Sanctions disciplinaires de l'AMF
- Enquête préliminaire: L'AMF reçoit la plainte ou détecte le manquement lors d'une inspection. Une enquête préliminaire est ouverte pour recueillir les faits et les preuves.
- Mesures conservatoires: Si la situation l'exige, l'AMF peut imposer des mesures conservatoires immédiates, comme la suspension provisoire du certificat du courtier.
- Audience disciplinaire: Le courtier est convoqué devant le comité de discipline. Il peut être représenté par un avocat et présenter sa défense.
- Décision et sanctions: Le comité rend sa décision : avertissement, amende (pouvant atteindre des dizaines de milliers de dollars par infraction), suspension temporaire ou permanente, ou révocation du certificat.
- Publication de la décision: Les décisions disciplinaires sont publiées sur le site de l'AMF et constituent un dossier permanent affectant durablement la carrière du courtier.

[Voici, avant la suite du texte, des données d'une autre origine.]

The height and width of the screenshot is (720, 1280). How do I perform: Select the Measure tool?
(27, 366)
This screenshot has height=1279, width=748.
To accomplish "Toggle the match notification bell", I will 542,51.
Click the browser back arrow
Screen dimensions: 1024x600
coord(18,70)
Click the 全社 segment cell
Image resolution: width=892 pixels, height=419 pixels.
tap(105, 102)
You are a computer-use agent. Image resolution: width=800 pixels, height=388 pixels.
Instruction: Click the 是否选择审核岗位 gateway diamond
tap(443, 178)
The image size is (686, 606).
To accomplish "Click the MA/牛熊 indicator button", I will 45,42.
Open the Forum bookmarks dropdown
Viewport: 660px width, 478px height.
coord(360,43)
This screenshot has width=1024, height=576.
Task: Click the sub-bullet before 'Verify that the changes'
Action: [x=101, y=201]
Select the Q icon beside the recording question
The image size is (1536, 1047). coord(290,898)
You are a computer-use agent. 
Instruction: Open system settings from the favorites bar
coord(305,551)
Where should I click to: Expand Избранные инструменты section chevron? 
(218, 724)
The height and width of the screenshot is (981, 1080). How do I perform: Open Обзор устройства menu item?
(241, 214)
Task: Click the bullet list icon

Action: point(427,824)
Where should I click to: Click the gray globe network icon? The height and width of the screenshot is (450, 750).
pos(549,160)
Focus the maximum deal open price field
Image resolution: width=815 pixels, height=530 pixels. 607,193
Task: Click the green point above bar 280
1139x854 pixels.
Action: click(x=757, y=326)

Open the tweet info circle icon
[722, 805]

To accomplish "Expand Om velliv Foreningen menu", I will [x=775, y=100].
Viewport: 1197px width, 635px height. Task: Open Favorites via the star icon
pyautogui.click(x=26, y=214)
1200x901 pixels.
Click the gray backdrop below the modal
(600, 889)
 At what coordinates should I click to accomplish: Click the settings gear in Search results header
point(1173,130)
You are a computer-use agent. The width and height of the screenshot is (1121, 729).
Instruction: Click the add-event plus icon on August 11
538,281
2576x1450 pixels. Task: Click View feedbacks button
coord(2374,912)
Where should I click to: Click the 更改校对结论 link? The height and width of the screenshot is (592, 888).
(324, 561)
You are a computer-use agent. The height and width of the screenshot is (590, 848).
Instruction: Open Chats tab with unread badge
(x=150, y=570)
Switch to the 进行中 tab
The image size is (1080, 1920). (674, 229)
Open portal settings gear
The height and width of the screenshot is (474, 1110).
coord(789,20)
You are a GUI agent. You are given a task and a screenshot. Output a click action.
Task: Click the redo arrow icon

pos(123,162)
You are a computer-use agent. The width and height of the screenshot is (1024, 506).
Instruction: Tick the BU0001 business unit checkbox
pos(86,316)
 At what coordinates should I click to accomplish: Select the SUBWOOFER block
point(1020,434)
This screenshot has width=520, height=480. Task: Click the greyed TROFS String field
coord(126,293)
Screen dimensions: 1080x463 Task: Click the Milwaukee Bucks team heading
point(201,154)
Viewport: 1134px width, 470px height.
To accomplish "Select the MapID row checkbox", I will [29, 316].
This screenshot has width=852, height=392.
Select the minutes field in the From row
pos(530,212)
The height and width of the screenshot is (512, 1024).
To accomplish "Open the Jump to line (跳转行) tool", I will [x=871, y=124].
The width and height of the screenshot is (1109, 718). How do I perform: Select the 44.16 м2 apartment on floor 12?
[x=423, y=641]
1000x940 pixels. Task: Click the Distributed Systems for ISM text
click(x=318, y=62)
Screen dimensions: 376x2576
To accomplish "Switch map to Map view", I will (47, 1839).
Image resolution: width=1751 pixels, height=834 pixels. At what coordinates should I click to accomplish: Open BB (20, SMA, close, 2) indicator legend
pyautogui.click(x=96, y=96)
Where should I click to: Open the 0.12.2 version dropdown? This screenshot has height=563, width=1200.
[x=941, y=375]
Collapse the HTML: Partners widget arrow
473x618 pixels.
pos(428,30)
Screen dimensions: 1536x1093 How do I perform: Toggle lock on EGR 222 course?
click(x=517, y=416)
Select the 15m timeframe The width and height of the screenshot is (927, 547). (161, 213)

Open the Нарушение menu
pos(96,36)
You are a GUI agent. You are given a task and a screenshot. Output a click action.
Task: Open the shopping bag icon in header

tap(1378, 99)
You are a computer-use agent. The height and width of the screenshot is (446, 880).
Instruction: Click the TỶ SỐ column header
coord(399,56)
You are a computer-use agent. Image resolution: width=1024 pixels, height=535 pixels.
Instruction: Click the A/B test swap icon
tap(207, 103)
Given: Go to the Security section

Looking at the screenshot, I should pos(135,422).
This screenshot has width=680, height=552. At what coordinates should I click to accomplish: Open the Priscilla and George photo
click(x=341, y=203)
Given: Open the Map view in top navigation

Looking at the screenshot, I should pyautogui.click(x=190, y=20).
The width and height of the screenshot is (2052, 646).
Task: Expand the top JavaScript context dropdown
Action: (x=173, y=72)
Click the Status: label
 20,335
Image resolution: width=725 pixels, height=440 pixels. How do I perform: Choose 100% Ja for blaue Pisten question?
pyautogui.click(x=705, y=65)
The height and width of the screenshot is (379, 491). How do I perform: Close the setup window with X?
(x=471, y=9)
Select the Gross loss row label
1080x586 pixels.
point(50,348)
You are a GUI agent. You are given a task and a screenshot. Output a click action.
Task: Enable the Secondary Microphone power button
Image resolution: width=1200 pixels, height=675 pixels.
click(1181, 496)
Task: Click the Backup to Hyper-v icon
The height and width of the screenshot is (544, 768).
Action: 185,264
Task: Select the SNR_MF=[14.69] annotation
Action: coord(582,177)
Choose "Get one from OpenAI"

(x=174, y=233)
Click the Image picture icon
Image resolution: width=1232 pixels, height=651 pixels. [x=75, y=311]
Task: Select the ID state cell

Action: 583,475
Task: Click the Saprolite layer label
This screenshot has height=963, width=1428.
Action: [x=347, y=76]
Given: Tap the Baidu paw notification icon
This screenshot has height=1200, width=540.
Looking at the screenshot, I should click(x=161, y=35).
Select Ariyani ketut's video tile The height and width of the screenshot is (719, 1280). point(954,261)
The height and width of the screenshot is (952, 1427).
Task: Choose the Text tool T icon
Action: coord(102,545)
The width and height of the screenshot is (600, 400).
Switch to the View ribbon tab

Recours civils du consommateur
Sur le plan civil, le consommateur victime de pratiques interdites dispose de recours significatifs. Il peut obtenir la résiliation du contrat hypothécaire si le consentement a été vicié par des représentations trompeuses. Des dommages-intérêts compensatoires peuvent être accordés pour le préjudice financier et moral subi. La LPC prévoit des dommages-intérêts punitifs en cas de violation intentionnelle, pouvant être substantiels. L'article 272 de la LPC offre une présomption en faveur du consommateur : une fois la violation établie, c'est au commerçant de prouver que le consommateur n'a pas subi de préjudice. Les recours peuvent être exercés individuellement ou, dans certains cas, par voie d'action collective lorsque plusieurs consommateurs sont affectés par les mêmes pratiques.